I have served on the executive committee of the Feminist Women's Studies Association (FWSA) from 2007 to 2009 and am a member of the Centre for Civil Society (CCS) PhD Student Forum, London School of Economics. I have presented papers on critical cosmopolitan theory at the Association of American Geographers 2008 Conference (Boston) and the 2007 sex/life/politics conference (Loughborough), as well as at the CCS PhD Forum. I will be presenting a paper at the CBEES Cosmopolitanism in a Wider Context conference at Södertörn University (South Stockholm) in 11/2011. I have written for the FWSA and am presently blogging for The New Civil Rights Movement |, a U.S. LGBTQ civil rights web site.

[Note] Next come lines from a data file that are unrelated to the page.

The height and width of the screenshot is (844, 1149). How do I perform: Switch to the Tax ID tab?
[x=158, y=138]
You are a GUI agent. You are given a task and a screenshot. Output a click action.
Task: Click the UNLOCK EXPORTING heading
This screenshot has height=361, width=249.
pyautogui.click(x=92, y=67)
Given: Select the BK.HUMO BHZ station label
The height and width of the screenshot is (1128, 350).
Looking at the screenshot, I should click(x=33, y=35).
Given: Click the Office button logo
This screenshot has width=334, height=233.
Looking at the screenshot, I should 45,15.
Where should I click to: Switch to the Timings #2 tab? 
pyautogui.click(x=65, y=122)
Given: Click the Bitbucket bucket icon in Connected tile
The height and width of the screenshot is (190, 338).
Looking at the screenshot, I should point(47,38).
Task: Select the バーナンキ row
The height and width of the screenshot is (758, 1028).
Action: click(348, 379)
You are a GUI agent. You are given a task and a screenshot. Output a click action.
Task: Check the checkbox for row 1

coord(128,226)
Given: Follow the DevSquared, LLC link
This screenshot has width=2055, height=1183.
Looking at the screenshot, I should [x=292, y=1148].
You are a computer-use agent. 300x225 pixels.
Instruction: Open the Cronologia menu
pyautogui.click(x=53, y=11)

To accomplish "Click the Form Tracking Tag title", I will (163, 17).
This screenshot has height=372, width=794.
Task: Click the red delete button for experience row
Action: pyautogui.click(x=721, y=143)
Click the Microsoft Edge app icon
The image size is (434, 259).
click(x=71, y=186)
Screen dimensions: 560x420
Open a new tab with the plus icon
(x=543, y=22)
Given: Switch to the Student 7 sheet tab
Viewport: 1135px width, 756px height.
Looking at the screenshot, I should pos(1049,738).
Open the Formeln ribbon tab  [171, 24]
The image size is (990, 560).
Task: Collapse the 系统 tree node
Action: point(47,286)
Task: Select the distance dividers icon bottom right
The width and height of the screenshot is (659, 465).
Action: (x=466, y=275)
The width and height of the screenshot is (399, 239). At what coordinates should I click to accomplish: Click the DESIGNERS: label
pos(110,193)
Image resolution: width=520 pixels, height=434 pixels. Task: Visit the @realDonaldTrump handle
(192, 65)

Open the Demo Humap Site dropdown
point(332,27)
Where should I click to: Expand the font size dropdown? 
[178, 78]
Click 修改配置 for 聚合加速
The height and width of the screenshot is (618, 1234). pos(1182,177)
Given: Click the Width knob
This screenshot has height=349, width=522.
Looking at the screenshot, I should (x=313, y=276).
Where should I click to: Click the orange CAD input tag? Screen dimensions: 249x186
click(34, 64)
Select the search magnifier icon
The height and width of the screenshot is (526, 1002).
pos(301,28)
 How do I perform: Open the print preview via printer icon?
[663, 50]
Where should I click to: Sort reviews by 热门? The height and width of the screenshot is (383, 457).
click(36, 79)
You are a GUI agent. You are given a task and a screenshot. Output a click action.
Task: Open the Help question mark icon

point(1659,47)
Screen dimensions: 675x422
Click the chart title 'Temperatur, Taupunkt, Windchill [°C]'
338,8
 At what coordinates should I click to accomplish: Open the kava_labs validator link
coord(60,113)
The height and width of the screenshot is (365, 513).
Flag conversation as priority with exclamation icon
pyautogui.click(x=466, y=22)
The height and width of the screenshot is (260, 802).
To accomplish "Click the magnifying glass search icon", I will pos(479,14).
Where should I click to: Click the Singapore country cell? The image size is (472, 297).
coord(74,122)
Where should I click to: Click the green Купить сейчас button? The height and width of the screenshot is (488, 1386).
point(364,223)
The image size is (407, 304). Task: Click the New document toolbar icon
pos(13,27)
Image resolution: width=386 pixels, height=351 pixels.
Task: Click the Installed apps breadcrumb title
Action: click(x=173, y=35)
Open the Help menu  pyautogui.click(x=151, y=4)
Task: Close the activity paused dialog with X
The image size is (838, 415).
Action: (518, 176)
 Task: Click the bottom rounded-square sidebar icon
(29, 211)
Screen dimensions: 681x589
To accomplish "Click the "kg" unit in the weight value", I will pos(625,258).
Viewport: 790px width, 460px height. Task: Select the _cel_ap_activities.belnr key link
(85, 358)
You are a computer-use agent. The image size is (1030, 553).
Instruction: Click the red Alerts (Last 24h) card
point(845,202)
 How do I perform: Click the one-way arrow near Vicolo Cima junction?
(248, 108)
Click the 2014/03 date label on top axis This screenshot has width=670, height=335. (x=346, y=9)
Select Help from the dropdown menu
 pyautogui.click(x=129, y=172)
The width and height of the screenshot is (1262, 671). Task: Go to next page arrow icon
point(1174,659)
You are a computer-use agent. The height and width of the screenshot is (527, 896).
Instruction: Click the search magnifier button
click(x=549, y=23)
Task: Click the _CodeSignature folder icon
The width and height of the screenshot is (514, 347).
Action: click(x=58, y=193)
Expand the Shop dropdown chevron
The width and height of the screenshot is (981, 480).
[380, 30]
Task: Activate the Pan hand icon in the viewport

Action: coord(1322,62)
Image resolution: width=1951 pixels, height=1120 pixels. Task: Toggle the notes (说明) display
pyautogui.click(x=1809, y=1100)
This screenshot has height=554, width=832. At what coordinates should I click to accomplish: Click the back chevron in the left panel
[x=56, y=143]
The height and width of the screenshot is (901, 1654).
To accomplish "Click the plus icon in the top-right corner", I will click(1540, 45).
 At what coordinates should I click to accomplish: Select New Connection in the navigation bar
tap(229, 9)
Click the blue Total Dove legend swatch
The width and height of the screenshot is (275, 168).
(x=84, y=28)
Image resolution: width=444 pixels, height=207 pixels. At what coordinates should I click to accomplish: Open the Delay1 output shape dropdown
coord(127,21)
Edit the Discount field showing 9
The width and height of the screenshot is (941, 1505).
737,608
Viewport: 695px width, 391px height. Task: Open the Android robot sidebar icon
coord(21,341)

I have been a queer activist since my early college days, and those experiences have provided a valuable dimension to my theoretical research. I served on the Board of Directors of Digital Queers (a high tech activist organisation) from 1994 to 1996, and I have been involved in the campaign to repeal Don't Ask/Don't Tell (the U.S. military’s ban on homosexuals serving openly), specifically through working with Servicemembers Legal Defense Network, since the mid 1990s. Issues surrounding social marginalisation and deviance are empirical as well as theoretical to me, and I strive for coherence and understanding between the two approaches.
I grew up outside of Chicago, and studied political philosophy at the University of Chicago before moving to San Francisco in 1986, where I spent most of the 1980s and 90s in the software industry. I still consider San Francisco my home.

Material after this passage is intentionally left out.